David Morillas

Personal information
- Full name: David Morillas Jiménez
- Date of birth: 28 September 1986 (age 39)
- Place of birth: Águilas, Spain
- Height: 1.86 m (6 ft 1 in)
- Position: Left back

Team information
- Current team: Atlético Pulpileño

Senior career*
- Years: Team / Apps / (Gls)
- 2005–2006: Cuevas
- 2006–2008: Pulpileño / ? / (10)
- 2008–2009: Poli Ejido B / 32 / (1)
- 2009–2010: Águilas / 31 / (1)
- 2010–2011: Roquetas / 36 / (1)
- 2011–2012: Conquense / 38 / (1)
- 2012–2013: Arroyo / 33 / (0)
- 2013–2014: La Hoya Lorca / 41 / (0)
- 2014–2016: Huesca / 75 / (0)
- 2016–2017: UCAM Murcia / 26 / (1)
- 2017–2018: Albacete / 26 / (0)
- 2018–2019: Rayo Majadahonda / 34 / (0)
- 2019–2022: Ibiza / 69 / (0)
- 2022–2024: Alcorcón / 59 / (0)
- 2024–2025: Águilas / 30 / (0)
- 2025–: Atlético Pulpileño / 4 / (0)

= David Morillas =

Spanish footballer (born 1986)

David Morillas Jiménez (born 28 September 1986) is a Spanish footballer who plays as a left back for Tercera Federación club Atlético Pulpileño.

==Club career==
Born in Águilas, Region of Murcia, Morillas made his debut with Cuevas CF in the regional leagues, in 2005. He first arrived in Segunda División B only in 2009, after spells at CA Pulpileño (where he scored a career-best ten goals during his first and only campaign) and Polideportivo Ejido B, agreeing to a contract with Águilas CF.

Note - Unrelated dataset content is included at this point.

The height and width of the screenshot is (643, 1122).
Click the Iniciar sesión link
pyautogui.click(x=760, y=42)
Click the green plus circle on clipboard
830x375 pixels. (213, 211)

Morillas remained in the third division in the following years, representing CD Roquetas, UB Conquense, Arroyo CP, La Hoya Lorca CF and SD Huesca. With the latter he achieved promotion to Segunda División at the end of the campaign, appearing in 44 matches.

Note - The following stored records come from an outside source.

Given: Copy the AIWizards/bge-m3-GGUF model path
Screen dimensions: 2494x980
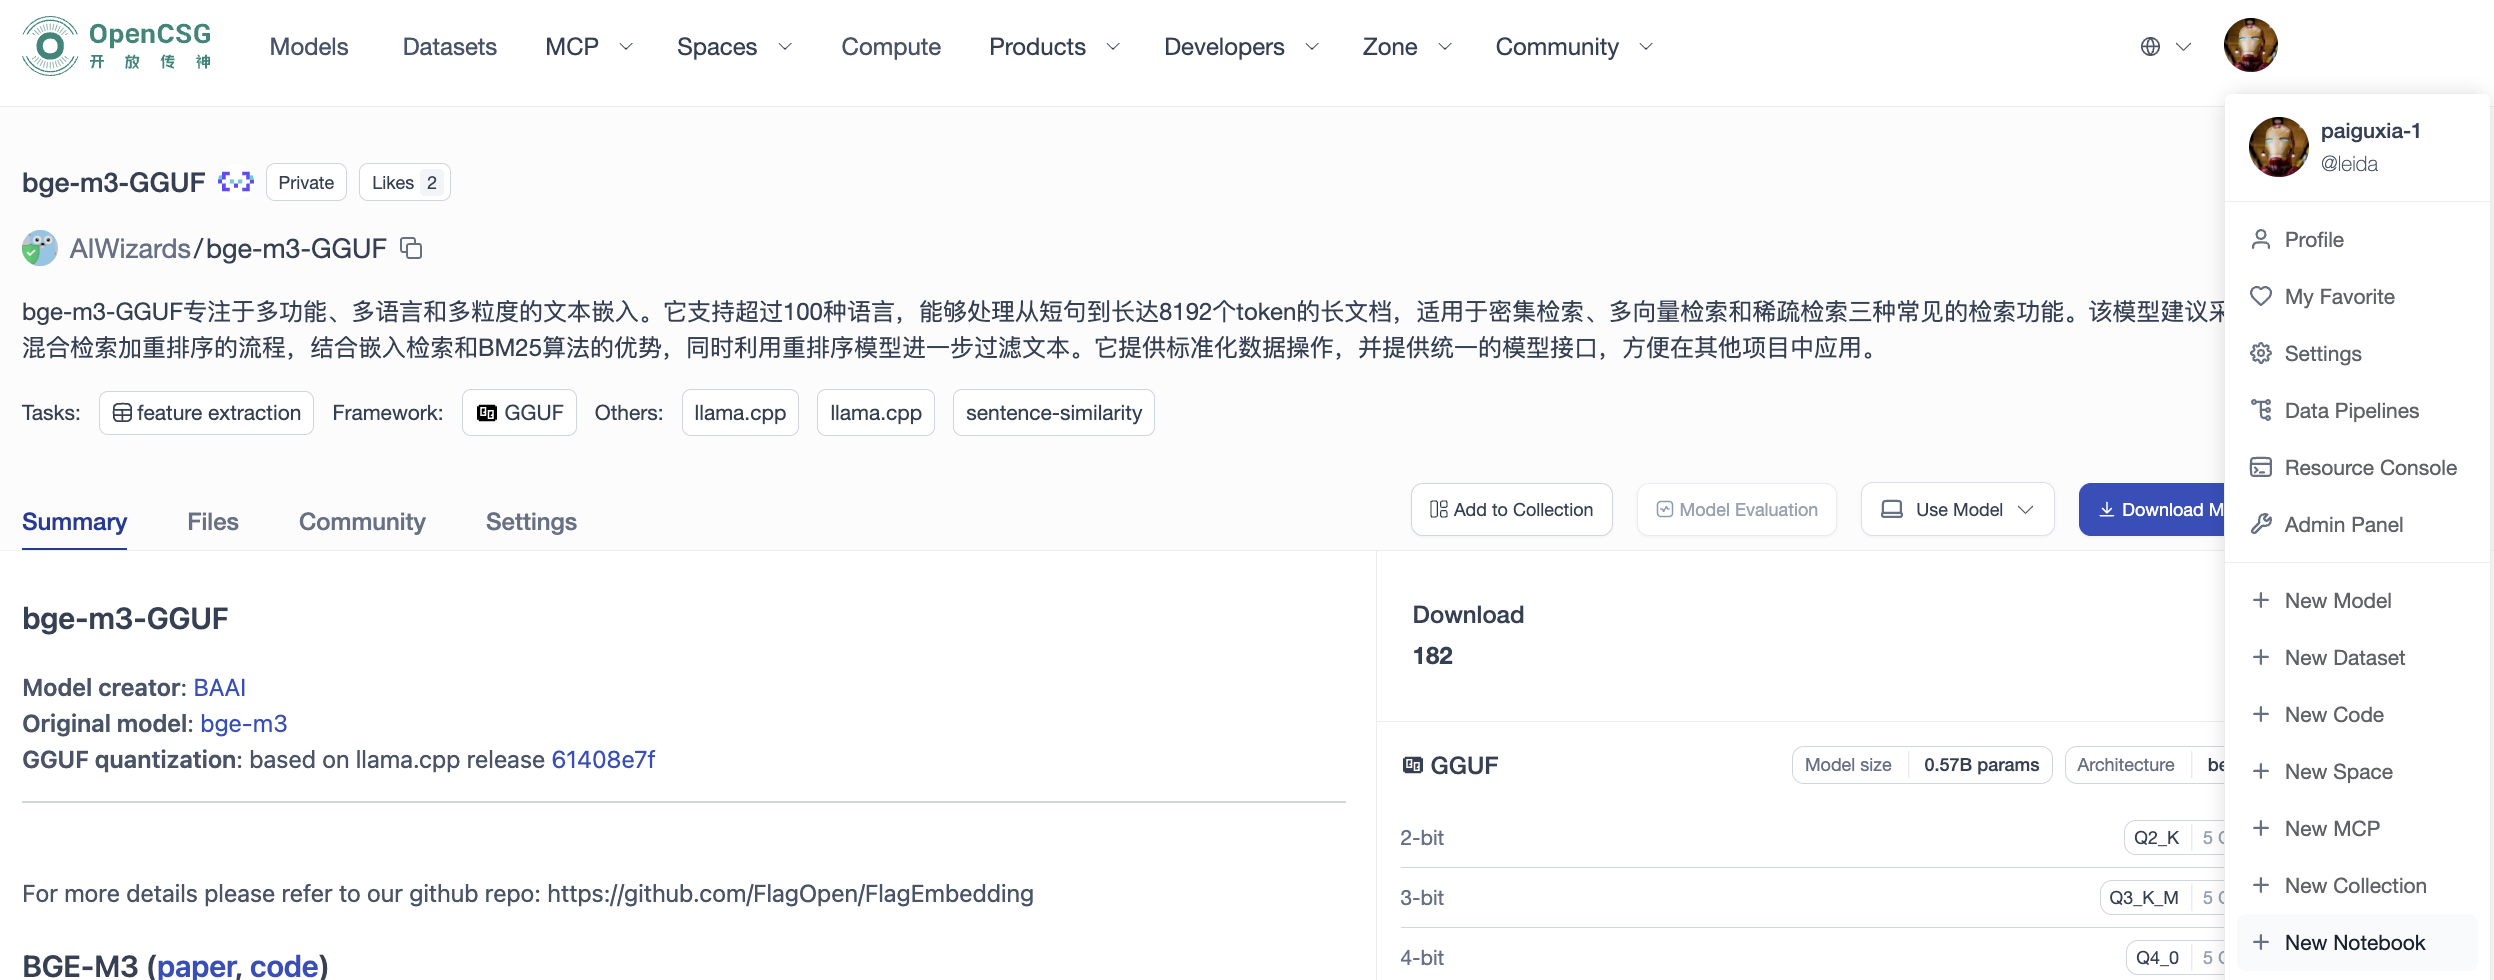Looking at the screenshot, I should point(411,248).

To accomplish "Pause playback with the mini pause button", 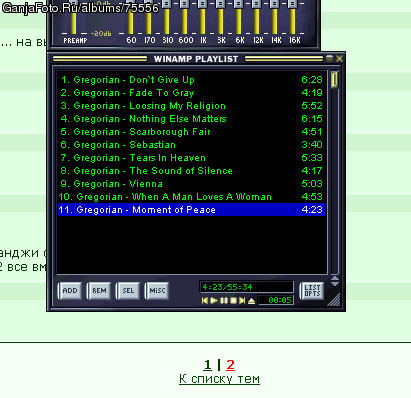I will point(224,301).
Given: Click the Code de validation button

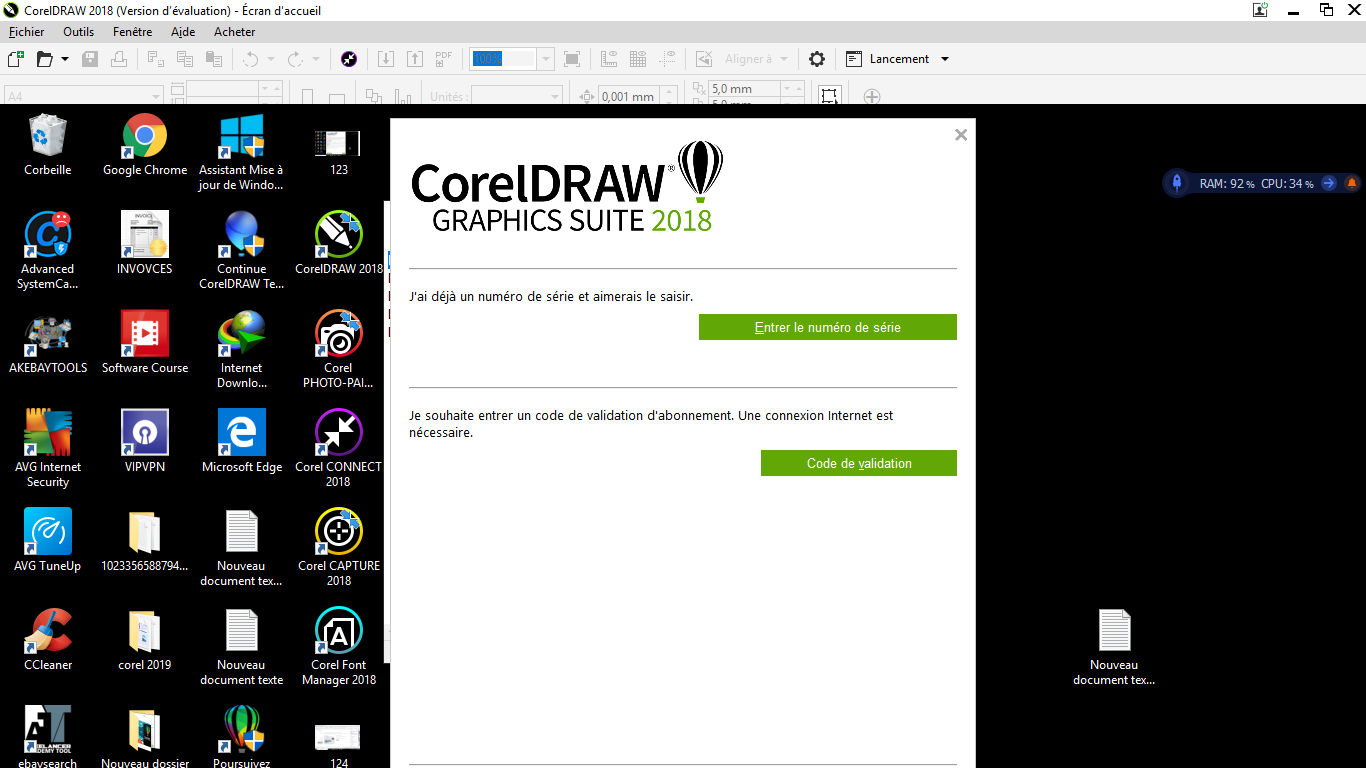Looking at the screenshot, I should 858,463.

Morillas made his professional debut on 22 August 2015, playing the full 90 minutes in a 2–3 home loss against Deportivo Alavés. On 3 November, he renewed his contract until 2017.

On 29 August 2016, Morillas signed a two-year contract with fellow league team UCAM Murcia CF, after rescinding with Huesca. He scored his first professional goal on 20 May of the following year, his team's third in a 3–1 home win against his former club Huesca.

On 6 July 2017, after suffering relegation with UCAM, Morillas joined Albacete Balompié also in the second tier. On 23 July of the following year, he moved to fellow league team CF Rayo Majadahonda.

On 20 July 2019, Morillas joined UD Ibiza in the third division. He was a regular starter in the club's first-ever promotion to the second level, before leaving on 18 May 2022.

On 27 July 2022, 35-year-old Morillas joined AD Alcorcón in Primera Federación.

On 28 June 2024, Morillas returned to his hometown and signed with Águilas FC in Segunda Federación.